### YOUR OBJECTIVE
From the line that contains "Given: Launch the green phone app in dock" to the end of the records below, copy every line exactly. Both the first and last of these lines count.

Saved data entries
────

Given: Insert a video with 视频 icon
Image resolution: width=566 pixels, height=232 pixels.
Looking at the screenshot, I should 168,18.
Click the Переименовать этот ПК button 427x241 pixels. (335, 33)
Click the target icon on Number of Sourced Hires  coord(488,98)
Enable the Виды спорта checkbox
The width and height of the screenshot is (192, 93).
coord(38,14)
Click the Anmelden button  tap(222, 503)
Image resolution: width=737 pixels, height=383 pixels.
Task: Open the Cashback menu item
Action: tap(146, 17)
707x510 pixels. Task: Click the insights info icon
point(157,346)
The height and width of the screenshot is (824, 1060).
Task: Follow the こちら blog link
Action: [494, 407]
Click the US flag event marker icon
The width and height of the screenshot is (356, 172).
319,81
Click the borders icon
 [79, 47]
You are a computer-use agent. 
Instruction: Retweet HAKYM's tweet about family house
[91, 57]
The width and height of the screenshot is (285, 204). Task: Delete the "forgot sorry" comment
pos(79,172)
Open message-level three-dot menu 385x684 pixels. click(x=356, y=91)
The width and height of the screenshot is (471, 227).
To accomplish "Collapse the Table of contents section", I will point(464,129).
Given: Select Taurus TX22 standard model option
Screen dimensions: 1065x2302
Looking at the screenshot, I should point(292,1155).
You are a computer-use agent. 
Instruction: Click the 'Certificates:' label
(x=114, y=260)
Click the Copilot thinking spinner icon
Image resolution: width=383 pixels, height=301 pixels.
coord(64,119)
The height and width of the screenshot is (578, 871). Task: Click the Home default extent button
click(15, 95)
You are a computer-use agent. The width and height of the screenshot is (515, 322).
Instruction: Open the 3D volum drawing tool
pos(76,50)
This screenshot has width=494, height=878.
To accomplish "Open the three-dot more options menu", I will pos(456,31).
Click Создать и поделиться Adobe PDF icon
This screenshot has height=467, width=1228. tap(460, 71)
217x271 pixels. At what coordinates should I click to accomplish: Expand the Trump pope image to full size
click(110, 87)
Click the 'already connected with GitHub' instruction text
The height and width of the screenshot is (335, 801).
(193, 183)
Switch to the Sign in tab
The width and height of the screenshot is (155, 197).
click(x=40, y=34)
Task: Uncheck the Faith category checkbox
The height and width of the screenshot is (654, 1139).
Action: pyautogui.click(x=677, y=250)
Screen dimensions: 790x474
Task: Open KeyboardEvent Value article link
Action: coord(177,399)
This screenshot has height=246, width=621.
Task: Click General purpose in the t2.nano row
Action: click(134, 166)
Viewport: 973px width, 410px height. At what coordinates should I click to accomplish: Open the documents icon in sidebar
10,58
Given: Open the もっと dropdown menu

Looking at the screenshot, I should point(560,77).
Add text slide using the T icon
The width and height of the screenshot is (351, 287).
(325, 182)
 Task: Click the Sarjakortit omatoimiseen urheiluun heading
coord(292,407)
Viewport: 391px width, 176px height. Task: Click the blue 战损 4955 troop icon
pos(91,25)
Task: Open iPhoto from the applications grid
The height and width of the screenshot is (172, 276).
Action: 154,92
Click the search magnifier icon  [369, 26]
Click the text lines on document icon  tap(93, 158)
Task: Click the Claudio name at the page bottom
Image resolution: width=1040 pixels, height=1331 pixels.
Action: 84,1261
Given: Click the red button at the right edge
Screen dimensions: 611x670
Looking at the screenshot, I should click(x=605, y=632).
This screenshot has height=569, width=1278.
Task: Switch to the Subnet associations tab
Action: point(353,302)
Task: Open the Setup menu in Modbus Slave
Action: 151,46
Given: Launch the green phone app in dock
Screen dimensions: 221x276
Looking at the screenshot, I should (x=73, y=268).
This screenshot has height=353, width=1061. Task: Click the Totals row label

────

### EXERCISE RESPONSE
Given: Launch the green phone app in dock
Screen dimensions: 221x276
Looking at the screenshot, I should (x=73, y=268).
This screenshot has height=353, width=1061. Task: Click the Totals row label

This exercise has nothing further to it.